Interactive: Generate Full Labeling Interface from labels.json

Paste your labels.json to generate the full Labeling Interface XML. Runs in your browser.

function LabelConfigGenerator(){
const [jsonText, setJsonText] = React.useState('{\n "labels": [\n {"index": 0, "label": "O"},\n {"index": 1, "label": "VESSEL"},\n {"index": 2, "label": "VESSEL_NAME"},\n {"index": 3, "label": "IMO"}\n ]\n}');
const [labels, setLabels] = React.useState([]);
const [error, setError] = React.useState('');

React.useEffect(() => {
try {
const data = JSON.parse(jsonText || '{}');
const arr = (data.labels || []).slice().sort((a,b) => (a.index ?? 0) - (b.index ?? 0)).map(x => (x && typeof x === 'object') ? x.label : String(x));
setLabels(arr);
setError('');
} catch (e) {
setLabels([]);
setError('Invalid JSON');
}
}, [jsonText]);

const labelTags = labels.map(l => ` <Label value="${l}"/>`).join('\n');
const xml = labels.length ? (
`<View>
<Header value="Document Text"/>
<Text name="text" value="$text"/>
<Labels name="label" toName="text" showInline="true">
${labelTags}
</Labels>
</View>`
) : '<!-- paste valid labels.json above -->';

return (
<div style={{border:'1px solid #ddd', padding: 12, borderRadius: 8}}>
<div style={{marginBottom: 8}}><strong>labels.json</strong></div>
<textarea rows={8} style={{width:'100%'}} value={jsonText} onChange={e=>setJsonText(e.target.value)} />
{error && <div style={{color:'#b00', marginTop: 8}}>{error}</div>}
<div style={{marginTop: 12}}><strong>Labeling Interface XML</strong></div>
<pre style={{overflowX:'auto', maxHeight: 280}}>{xml}</pre>
</div>
);
}

<LabelConfigGenerator />

3) Annotation Settings

Settings → Annotation

  • Overlap (optional): 1 (single annotation per task) or higher for consensus
  • Show predictions: Enabled (display model suggestions)
  • Auto‑annotation: Enable if you want predictions stored automatically on task load

If you use the script below, these options are applied for you.
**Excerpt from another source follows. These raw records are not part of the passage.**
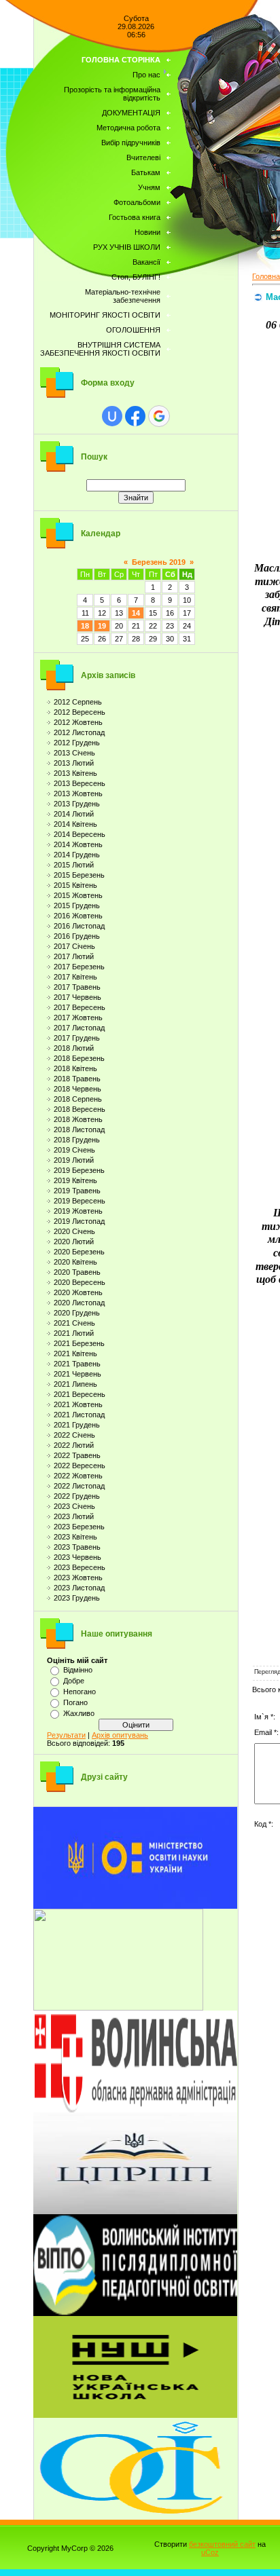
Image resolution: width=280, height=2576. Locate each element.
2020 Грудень (77, 1313)
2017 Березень (79, 967)
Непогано (79, 1691)
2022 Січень (74, 1435)
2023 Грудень (77, 1598)
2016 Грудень (77, 936)
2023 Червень (77, 1557)
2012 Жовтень (78, 722)
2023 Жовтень (78, 1577)
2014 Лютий (74, 814)
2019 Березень (79, 1170)
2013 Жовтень (78, 793)
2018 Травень (77, 1079)
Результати (66, 1735)
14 (136, 613)
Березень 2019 (159, 562)
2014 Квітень (75, 824)
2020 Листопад (79, 1303)
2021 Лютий (74, 1333)
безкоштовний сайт (222, 2544)
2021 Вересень (79, 1394)
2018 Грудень (77, 1140)
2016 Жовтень (78, 916)
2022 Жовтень (78, 1476)
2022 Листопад (79, 1486)
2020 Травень (77, 1272)
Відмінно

4) Connect Model (ML Backend)

Settings → Model → Connect model

  • URL: http://ls-triton-adapter.apps.svc.cluster.local:9090
  • Health endpoint: /health
  • Setup endpoint: /setup
  • Leave auth blank
  • Save; Test should return 200 OK

Predictions appear under “Get predictions” and, if Auto‑annotation is enabled, on task open.

5) Cloud Storage (Optional)

You do not need to configure Cloud Storage to persist uploads — the backend already stores files in S3/MinIO.

Only configure Cloud Storage if you want LS to import tasks from an external bucket:

  • Settings → Cloud Storage → Add Source → Amazon S3
  • Bucket: provided by ops (if using our managed bucket) or your own
  • Region: e.g., us-east-1
  • Prefix: optional (folder)
  • Credentials: access key ID and secret (contact ops for project‑scoped credentials)
  • Import strategy: choose whether to copy or reference (we recommend copying for stability)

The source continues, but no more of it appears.